Same Ctranslate model, same inputs but different outputs
Hi, i have converted a fine-tuned opennmt model to ctranslate. The problem is I am getting different translation on same input on different machines.
sample input sentence: Sportsman Jhonathan Florez jumpe from helicopter above Bogota, the capital of Colombia, on Thursday.
tokenized input in machine 1 is:
[['\u2581Sports', ‘man’, '\u2581J', ‘hon’, ‘athan', '\u2581Fl', ‘orez', '\u2581jum', ‘pe’, '\u2581from', '\u2581helicopter', '\u2581above', '\u2581Bog', ‘ota’, ',', '\u2581the', '\u2S81capital', '\u2581of', '\u2581Colombia', ',', '\u2581on', '\u2581Thursday', '.']]
The output is :
['\u2581Le', '\u2581sportif', '\u2581J', 'hon', 'athan', '\u2581Fl', 'orez', '\u2581s', 'aut\u00e9', '\u2581d', ' 'un', '\u2581h', '\u00e9licopt\u00e8re', '\u2581au', '-', 'dessus', '\u2581de', '\u2581Bog', 'ota', ',', '\u2581la', '\u2581capitale', '\u2581de', '\u2581la', '\u2581Colombie', ',', '\u2581jeudi.,]

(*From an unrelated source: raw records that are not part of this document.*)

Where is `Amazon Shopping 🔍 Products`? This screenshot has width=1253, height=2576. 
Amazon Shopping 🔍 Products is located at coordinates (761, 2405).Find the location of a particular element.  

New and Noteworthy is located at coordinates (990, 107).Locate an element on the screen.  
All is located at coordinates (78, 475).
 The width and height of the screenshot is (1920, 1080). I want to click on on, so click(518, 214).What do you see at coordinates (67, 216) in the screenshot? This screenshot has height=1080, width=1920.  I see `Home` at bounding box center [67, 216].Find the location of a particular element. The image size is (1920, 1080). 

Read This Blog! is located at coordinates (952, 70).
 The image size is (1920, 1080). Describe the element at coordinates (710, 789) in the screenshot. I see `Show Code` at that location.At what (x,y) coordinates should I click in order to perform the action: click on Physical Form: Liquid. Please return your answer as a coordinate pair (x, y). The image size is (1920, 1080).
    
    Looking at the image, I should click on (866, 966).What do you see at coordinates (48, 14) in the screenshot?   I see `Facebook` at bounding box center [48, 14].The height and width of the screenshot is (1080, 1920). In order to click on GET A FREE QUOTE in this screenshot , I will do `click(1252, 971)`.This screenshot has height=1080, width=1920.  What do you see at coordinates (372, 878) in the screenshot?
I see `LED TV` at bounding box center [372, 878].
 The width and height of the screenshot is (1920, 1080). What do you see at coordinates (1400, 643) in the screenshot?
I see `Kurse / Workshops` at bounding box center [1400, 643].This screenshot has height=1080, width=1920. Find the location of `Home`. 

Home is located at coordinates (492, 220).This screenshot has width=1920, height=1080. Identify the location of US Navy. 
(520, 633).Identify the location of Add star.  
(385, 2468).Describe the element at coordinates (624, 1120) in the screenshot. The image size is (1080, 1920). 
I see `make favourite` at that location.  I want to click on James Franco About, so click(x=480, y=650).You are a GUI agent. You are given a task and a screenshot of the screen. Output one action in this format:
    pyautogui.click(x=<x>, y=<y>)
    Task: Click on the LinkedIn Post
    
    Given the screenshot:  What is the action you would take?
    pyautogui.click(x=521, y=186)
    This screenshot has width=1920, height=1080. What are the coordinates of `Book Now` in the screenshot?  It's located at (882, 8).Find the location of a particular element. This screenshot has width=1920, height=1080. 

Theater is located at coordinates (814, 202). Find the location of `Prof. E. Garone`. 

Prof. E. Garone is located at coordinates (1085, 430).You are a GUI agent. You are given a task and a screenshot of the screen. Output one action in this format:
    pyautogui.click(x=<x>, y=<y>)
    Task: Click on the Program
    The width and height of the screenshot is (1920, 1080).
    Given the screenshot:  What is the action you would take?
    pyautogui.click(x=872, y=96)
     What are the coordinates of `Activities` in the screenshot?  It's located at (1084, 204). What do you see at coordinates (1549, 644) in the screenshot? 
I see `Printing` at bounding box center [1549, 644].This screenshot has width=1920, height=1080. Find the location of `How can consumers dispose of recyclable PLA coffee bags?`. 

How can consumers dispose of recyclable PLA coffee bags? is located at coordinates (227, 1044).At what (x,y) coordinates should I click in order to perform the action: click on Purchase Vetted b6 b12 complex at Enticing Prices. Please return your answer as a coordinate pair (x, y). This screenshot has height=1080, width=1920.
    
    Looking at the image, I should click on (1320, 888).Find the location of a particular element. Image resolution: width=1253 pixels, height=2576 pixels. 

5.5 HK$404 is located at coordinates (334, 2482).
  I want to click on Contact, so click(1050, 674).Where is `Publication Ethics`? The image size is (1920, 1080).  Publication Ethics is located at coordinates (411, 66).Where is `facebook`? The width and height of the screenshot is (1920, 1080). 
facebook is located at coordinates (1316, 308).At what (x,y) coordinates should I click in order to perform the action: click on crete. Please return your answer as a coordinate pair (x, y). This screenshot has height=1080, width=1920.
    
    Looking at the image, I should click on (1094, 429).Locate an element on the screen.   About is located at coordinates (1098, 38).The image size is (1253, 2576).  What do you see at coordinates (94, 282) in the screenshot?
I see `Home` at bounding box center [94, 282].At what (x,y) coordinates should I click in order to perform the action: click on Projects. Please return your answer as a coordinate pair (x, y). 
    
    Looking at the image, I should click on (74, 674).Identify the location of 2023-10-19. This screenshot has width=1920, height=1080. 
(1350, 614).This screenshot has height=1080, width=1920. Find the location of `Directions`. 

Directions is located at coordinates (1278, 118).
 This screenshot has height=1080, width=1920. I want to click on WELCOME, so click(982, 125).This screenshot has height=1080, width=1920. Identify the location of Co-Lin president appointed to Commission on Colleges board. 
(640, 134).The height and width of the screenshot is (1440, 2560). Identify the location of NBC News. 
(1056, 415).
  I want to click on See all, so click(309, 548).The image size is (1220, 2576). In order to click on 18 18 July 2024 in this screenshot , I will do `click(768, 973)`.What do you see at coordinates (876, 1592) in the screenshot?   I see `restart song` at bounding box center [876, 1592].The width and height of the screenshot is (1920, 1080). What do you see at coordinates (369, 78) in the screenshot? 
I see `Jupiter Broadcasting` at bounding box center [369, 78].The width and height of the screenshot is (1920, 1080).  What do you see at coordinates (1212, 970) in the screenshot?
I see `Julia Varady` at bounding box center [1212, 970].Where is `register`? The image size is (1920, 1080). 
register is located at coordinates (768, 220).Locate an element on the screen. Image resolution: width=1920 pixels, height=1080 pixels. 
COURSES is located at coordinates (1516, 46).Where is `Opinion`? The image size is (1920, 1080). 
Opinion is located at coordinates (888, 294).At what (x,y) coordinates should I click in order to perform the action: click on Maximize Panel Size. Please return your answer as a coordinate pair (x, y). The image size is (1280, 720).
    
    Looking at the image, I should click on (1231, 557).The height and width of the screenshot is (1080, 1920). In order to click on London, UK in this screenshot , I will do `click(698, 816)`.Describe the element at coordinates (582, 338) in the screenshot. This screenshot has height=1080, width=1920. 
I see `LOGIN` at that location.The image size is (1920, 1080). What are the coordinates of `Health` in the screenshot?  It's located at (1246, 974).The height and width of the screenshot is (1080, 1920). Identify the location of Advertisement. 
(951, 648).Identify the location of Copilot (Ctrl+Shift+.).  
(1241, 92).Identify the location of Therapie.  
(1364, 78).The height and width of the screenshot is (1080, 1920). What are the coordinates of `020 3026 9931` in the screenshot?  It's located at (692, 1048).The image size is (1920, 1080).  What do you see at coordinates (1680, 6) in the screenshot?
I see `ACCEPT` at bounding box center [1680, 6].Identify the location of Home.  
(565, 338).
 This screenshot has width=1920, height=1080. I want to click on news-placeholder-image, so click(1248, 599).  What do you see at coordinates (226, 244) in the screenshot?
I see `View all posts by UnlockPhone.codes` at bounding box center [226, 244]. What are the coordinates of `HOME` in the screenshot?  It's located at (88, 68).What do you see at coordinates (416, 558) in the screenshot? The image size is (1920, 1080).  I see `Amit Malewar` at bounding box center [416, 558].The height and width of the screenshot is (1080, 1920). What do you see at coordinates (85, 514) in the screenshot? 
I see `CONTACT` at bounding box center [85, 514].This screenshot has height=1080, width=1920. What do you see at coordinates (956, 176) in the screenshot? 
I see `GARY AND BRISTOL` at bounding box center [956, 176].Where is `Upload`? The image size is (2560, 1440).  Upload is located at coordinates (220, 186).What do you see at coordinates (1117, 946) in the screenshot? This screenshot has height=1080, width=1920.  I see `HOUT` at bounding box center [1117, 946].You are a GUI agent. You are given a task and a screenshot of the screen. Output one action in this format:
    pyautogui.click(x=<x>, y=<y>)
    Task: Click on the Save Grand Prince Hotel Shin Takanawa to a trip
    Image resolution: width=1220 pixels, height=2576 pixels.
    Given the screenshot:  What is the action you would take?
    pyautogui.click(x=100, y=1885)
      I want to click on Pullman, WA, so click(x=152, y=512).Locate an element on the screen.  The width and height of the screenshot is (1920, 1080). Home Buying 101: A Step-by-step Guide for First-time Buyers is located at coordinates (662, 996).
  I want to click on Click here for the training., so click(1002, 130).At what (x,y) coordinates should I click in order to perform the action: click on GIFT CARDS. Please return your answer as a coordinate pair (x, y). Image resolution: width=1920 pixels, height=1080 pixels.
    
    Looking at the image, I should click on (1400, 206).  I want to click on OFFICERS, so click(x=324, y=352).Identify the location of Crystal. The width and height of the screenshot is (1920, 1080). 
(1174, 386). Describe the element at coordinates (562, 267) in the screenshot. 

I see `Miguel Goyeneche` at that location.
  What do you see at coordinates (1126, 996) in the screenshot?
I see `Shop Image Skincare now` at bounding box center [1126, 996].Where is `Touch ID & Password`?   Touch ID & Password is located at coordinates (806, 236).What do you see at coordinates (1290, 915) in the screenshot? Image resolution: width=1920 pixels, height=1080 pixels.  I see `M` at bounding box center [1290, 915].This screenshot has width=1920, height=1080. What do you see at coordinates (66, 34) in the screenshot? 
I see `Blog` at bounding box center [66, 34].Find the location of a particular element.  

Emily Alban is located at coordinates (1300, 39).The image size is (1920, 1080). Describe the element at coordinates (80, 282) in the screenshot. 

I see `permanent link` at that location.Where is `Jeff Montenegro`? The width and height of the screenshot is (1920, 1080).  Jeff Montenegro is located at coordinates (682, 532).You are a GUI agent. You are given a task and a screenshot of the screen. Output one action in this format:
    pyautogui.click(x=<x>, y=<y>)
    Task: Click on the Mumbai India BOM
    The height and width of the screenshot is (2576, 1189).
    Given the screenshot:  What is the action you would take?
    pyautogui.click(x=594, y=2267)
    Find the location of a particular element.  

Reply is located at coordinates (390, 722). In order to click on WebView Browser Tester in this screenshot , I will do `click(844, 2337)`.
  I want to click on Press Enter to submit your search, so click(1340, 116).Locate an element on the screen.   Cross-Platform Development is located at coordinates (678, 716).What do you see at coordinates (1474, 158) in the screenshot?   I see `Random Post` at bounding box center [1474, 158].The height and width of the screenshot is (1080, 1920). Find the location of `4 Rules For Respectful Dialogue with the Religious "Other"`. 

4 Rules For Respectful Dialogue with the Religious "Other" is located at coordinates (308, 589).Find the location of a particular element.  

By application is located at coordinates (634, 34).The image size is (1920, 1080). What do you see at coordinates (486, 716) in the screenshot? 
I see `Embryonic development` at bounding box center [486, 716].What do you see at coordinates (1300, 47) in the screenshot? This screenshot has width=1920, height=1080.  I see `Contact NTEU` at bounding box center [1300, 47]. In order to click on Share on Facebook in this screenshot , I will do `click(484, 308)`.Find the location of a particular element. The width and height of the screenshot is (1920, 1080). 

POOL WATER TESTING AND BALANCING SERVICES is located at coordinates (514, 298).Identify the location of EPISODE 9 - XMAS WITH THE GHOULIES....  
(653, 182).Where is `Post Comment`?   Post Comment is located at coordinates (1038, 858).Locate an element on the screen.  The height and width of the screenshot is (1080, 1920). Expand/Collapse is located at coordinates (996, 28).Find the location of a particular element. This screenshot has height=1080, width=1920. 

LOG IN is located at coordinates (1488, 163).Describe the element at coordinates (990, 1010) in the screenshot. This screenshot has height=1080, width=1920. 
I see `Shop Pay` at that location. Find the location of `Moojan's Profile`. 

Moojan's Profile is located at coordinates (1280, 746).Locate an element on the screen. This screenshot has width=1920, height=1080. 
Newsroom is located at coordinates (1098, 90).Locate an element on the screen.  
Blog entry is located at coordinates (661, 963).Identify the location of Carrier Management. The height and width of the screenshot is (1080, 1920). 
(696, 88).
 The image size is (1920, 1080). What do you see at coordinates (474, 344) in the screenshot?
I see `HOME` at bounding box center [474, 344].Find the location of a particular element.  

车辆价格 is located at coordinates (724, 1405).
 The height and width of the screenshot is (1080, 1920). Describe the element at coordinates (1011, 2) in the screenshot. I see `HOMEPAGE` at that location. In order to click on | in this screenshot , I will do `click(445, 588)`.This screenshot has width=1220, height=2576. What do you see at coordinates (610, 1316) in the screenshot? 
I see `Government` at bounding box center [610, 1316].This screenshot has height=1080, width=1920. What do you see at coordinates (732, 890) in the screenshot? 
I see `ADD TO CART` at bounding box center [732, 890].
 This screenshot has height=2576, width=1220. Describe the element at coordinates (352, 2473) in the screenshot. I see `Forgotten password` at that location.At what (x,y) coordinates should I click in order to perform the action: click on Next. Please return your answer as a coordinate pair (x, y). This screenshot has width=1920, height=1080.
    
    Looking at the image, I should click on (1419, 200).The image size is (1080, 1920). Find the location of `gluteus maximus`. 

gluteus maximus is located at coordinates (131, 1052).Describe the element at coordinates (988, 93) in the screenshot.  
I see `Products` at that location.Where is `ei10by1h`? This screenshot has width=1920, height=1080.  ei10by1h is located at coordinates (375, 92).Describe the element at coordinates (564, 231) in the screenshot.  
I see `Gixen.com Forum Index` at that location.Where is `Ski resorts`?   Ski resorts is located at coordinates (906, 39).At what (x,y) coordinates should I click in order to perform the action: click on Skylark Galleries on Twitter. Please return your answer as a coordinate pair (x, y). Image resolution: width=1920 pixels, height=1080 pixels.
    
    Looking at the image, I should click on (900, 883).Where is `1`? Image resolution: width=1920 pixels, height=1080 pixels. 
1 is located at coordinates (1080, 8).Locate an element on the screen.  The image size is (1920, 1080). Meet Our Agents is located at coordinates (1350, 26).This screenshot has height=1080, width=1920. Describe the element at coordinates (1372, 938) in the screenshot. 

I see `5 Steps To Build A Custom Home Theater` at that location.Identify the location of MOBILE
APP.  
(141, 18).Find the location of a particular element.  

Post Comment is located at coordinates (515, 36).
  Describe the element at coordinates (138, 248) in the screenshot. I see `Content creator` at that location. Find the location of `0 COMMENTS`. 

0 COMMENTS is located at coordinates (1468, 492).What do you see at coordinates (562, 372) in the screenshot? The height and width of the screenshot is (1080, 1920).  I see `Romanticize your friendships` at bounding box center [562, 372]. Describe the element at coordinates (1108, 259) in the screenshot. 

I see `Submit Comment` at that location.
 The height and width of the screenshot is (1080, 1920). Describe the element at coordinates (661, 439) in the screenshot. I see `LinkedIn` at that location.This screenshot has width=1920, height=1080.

The Tokenized input in machine 2:
[['\u2581Sports', ‘man’, '\u2581J', ‘hon’, ‘athan', '\u2581Fl', ‘orez', '\u2581jum', ‘pe’, '\u2581from', '\u2581helicopter', '\u2581above', '\u2581Bog', ‘ota’, ',', '\u2581the', '\u2S81capital', '\u2581of', '\u2581Colombia', ',', '\u2581on', '\u2581Thursday', '.']]
The output is:
['\u2581Jeudi', '\u2581dernier', '.' ]
Machine 1 specs:
Architecture: x86_64
CPU op-mode(s): 32-bit, 64-bit
Byte Order: Little Endian
CPU(s): 40
On-line CPU(s) list: 0-39
Thread(s) per core: 2
Core(s) per socket: 10
Socket(s): 2
NUMA node(s): 2
Vendor ID: GenuineIntel
CPU family: 6
Model: 62
Model name: Intel(R) Xeon(R) CPU E5-2660 v2 @ 2.20GHz
Stepping: 4
CPU MHz: 1221.118
CPU max MHz: 3000.0000
CPU min MHz: 1200.0000
BogoMIPS: 4400.00
Virtualization: VT-x
L1d cache: 32K
L1i cache: 32K
L2 cache: 256K
L3 cache: 25600K
NUMA node0 CPU(s): 0-9,20-29
NUMA node1 CPU(s): 10-19,30-39
Flags: fpu vme de pse tsc msr pae mce cx8 apic sep mtrr pge mca cmov pat pse36 clflush dts acpi mmx fxsr sse sse2 ss ht tm pbe syscall nx pdpe1gb rdtscp lm constant_tsc arch_perfmon pebs bts rep_good nopl xtopology nonstop_tsc aperfmperf eagerfpu pni pclmulqdq dtes64 monitor ds_cpl vmx smx est tm2 ssse3 cx16 xtpr pdcm pcid dca sse4_1 sse4_2 x2apic popcnt tsc_deadline_timer aes xsave avx f16c rdrand lahf_lm epb ssbd ibrs ibpb stibp tpr_shadow vnmi flexpriority ept vpid fsgsbase smep erms xsaveopt dtherm ida arat pln pts spec_ctrl intel_stibp flush_l1d
Machine 2 specs:
Architecture: x86_64
CPU op-mode(s): 32-bit, 64-bit
Byte Order: Little Endian
CPU(s): 48
On-line CPU(s) list: 0-47
Thread(s) per core: 2
Core(s) per socket: 12
Socket(s): 2
NUMA node(s): 1
Vendor ID: GenuineIntel
CPU family: 6
Model: 85
Model name: Intel(R) Xeon(R) Gold 5118 CPU @ 2.30GHz
Stepping: 4
CPU MHz: 2294.608
BogoMIPS: 4589.21
Hypervisor vendor: KVM
Virtualization type: full
L1d cache: 32K
L1i cache: 32K
L2 cache: 4096K
NUMA node0 CPU(s): 0-47
Flags: fpu vme de pse tsc msr pae mce cx8 apic sep mtrr pge mca cmov pat pse36 clflush mmx fxsr sse sse2 ss ht syscall nx pdpe1gb rdtscp lm constant_tsc arch_perfmon rep_good nopl eagerfpu pni pclmulqdq ssse3 fma cx16 pcid sse4_1 sse4_2 x2apic movbe popcnt tsc_deadline_timer aes xsave avx f16c rdrand hypervisor lahf_lm abm 3dnowprefetch ssbd ibrs ibpb stibp fsgsbase tsc_adjust bmi1 hle avx2 smep bmi2 erms invpcid rtm mpx avx512f avx512dq rdseed adx smap clflushopt clwb avx512cd avx512bw avx512vl xsaveopt xsavec xgetbv1 pku ospke md_clear spec_ctrl intel_stibp
Can i know why there is a difference in the result being returned by the model?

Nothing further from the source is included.